GOP challenges redistricting
Published 2:23 pm Wednesday, January 20, 2016
Ask SCOTUS for status quo until review
By Matt Leonard
Staff writerTen current and former Republican lawmakers have filed for a stay to the U.S. Supreme Court in the case that resulted in the redrawing of Virginia’s 3rd and 4th Congressional Districts.
The application filed to Chief Justice John Roberts on Jan. 13 called the redrawing of lines “unprecedented” and said it could cause “irreparable harm.”
The stay, if approved, would revert the district lines to where they were prior to the appellate court decision to redraw earlier this month. This would place Isle of Wight back into the 4th District, represented by Republican Congressman J. Randy Forbes, who is one of the lawmakers applying for the stay.

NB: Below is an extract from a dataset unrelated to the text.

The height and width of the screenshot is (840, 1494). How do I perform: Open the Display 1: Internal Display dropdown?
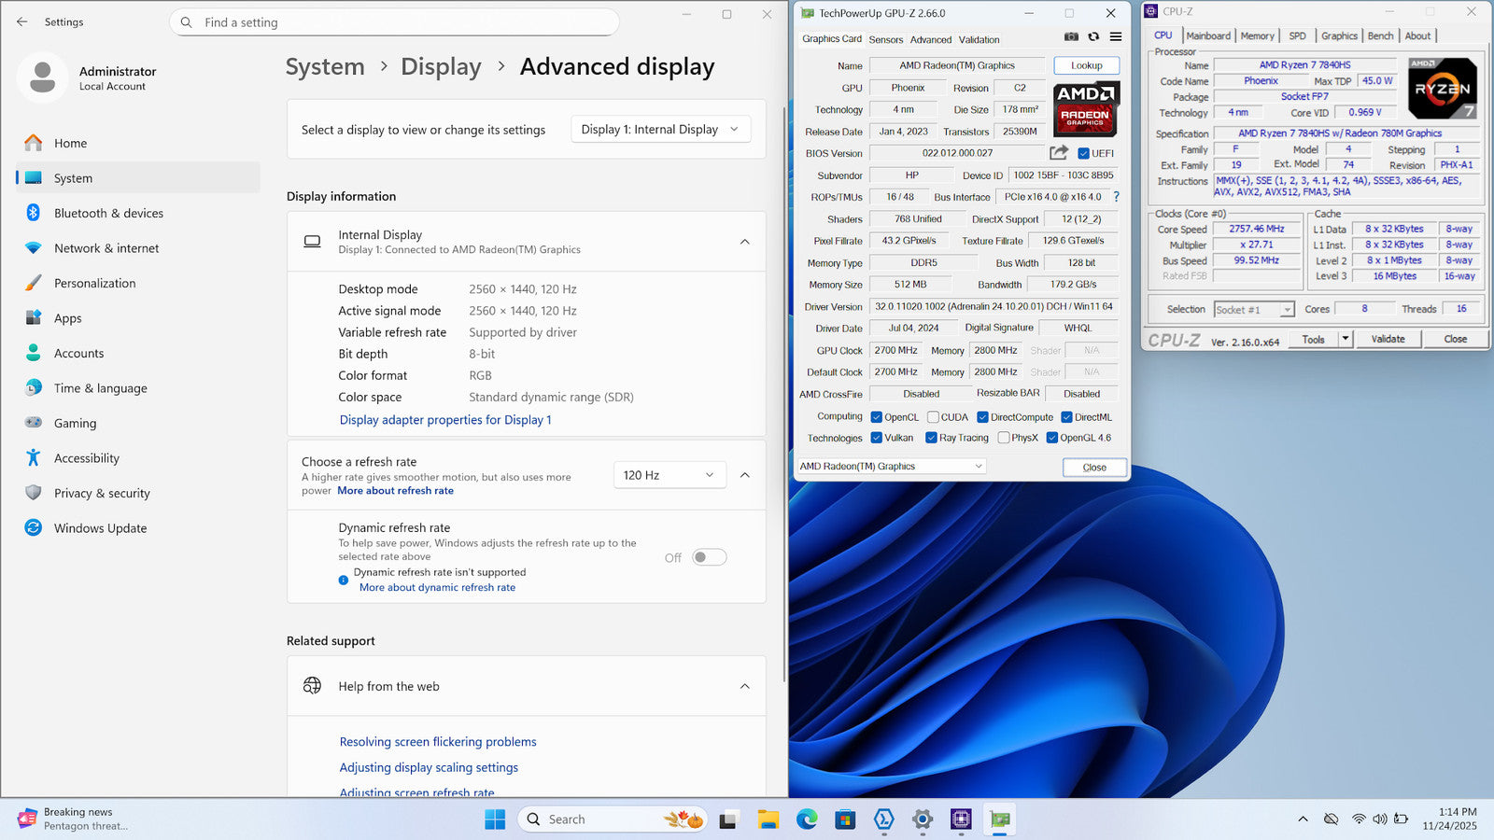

The new districts imposed by the court place Isle of Wight in the 3rd District represented by Democratic Congressman Bobby Scott. This will remain the case until SCOTUS comments on the appeal. Roberts must comment before Jan. 21 at 4 p.m. {mprestriction ids=”1,2,3,4,5,6″}
The lines were redrawn by the 4th Circuit Court of Appeals after a three-judge panel concluded that Republican lawmakers packed black voters into the 3rd, a practice known a racial gerrymandering.
“The whole situation is very difficult,” said Rebecca Green, who specializes in election law at the College of William and Mary.
She said the appellate decision is not unprecedented and that courts have made the decisions on drawing lines in the past, specifically when they find current lines to be unlawful and the legislature fails to redraw, as happened in Virginia.
Generally, Green said, it is up to the legislature because the Constitution gives them that power. Multiple times throughout the application the council cites SCOTUS’ opinion that districts drawn by legislators “are to be preferred to judicially constructed plans.”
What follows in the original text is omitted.